> **Aim of the exercise**: Update all of the rows below so that each "checkbox" reads "check box", and leave everything else unchanged.

> **Information given**:
——————

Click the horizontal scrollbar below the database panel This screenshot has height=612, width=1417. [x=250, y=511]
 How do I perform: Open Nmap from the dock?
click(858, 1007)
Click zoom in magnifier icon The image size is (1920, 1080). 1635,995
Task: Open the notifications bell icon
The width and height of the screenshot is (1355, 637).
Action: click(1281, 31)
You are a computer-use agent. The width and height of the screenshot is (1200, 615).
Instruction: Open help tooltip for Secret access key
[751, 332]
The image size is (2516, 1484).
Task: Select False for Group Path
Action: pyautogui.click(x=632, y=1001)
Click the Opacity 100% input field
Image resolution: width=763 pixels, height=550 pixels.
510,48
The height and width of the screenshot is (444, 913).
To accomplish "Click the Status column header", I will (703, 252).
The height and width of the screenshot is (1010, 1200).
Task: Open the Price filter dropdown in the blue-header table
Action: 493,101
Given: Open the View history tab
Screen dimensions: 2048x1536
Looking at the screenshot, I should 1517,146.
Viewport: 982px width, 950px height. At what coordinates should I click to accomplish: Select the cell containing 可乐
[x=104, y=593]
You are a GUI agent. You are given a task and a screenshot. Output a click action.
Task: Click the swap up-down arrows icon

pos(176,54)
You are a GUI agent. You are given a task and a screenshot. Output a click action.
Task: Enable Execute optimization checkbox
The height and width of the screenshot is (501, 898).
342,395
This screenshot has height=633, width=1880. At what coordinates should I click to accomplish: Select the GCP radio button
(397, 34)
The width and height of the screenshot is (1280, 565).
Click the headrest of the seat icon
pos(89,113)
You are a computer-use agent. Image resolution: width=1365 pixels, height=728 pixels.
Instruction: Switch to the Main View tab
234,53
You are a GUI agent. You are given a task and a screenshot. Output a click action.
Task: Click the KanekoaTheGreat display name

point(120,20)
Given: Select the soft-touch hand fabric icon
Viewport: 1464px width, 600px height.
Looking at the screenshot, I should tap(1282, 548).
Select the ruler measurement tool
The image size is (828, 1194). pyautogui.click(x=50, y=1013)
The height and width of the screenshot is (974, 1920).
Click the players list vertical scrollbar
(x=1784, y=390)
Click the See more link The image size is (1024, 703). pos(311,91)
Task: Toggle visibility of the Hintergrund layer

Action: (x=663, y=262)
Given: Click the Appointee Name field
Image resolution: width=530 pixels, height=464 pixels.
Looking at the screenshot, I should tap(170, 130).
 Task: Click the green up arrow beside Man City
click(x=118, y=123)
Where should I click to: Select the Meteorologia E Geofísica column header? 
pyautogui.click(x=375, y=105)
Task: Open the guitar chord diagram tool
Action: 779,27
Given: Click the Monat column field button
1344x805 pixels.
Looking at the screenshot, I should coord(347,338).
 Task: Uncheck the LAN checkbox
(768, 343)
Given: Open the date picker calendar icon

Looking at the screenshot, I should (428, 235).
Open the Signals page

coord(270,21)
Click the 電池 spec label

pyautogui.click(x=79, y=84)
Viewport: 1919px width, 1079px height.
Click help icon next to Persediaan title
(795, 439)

——————

> **Exercise answer**:
Click the horizontal scrollbar below the database panel This screenshot has height=612, width=1417. [x=250, y=511]
 How do I perform: Open Nmap from the dock?
click(858, 1007)
Click zoom in magnifier icon The image size is (1920, 1080). 1635,995
Task: Open the notifications bell icon
The width and height of the screenshot is (1355, 637).
Action: click(1281, 31)
You are a computer-use agent. The width and height of the screenshot is (1200, 615).
Instruction: Open help tooltip for Secret access key
[751, 332]
The image size is (2516, 1484).
Task: Select False for Group Path
Action: pyautogui.click(x=632, y=1001)
Click the Opacity 100% input field
Image resolution: width=763 pixels, height=550 pixels.
510,48
The height and width of the screenshot is (444, 913).
To accomplish "Click the Status column header", I will (703, 252).
The height and width of the screenshot is (1010, 1200).
Task: Open the Price filter dropdown in the blue-header table
Action: 493,101
Given: Open the View history tab
Screen dimensions: 2048x1536
Looking at the screenshot, I should 1517,146.
Viewport: 982px width, 950px height. At what coordinates should I click to accomplish: Select the cell containing 可乐
[x=104, y=593]
You are a GUI agent. You are given a task and a screenshot. Output a click action.
Task: Click the swap up-down arrows icon

pos(176,54)
You are a GUI agent. You are given a task and a screenshot. Output a click action.
Task: Enable Execute optimization check box
The height and width of the screenshot is (501, 898).
342,395
This screenshot has height=633, width=1880. At what coordinates should I click to accomplish: Select the GCP radio button
(397, 34)
The width and height of the screenshot is (1280, 565).
Click the headrest of the seat icon
pos(89,113)
You are a computer-use agent. Image resolution: width=1365 pixels, height=728 pixels.
Instruction: Switch to the Main View tab
234,53
You are a GUI agent. You are given a task and a screenshot. Output a click action.
Task: Click the KanekoaTheGreat display name

point(120,20)
Given: Select the soft-touch hand fabric icon
Viewport: 1464px width, 600px height.
Looking at the screenshot, I should tap(1282, 548).
Select the ruler measurement tool
The image size is (828, 1194). pyautogui.click(x=50, y=1013)
The height and width of the screenshot is (974, 1920).
Click the players list vertical scrollbar
(x=1784, y=390)
Click the See more link The image size is (1024, 703). pos(311,91)
Task: Toggle visibility of the Hintergrund layer

Action: (x=663, y=262)
Given: Click the Appointee Name field
Image resolution: width=530 pixels, height=464 pixels.
Looking at the screenshot, I should tap(170, 130).
 Task: Click the green up arrow beside Man City
click(x=118, y=123)
Where should I click to: Select the Meteorologia E Geofísica column header? 
pyautogui.click(x=375, y=105)
Task: Open the guitar chord diagram tool
Action: 779,27
Given: Click the Monat column field button
1344x805 pixels.
Looking at the screenshot, I should coord(347,338).
 Task: Uncheck the LAN check box
(768, 343)
Given: Open the date picker calendar icon

Looking at the screenshot, I should (428, 235).
Open the Signals page

coord(270,21)
Click the 電池 spec label

pyautogui.click(x=79, y=84)
Viewport: 1919px width, 1079px height.
Click help icon next to Persediaan title
(795, 439)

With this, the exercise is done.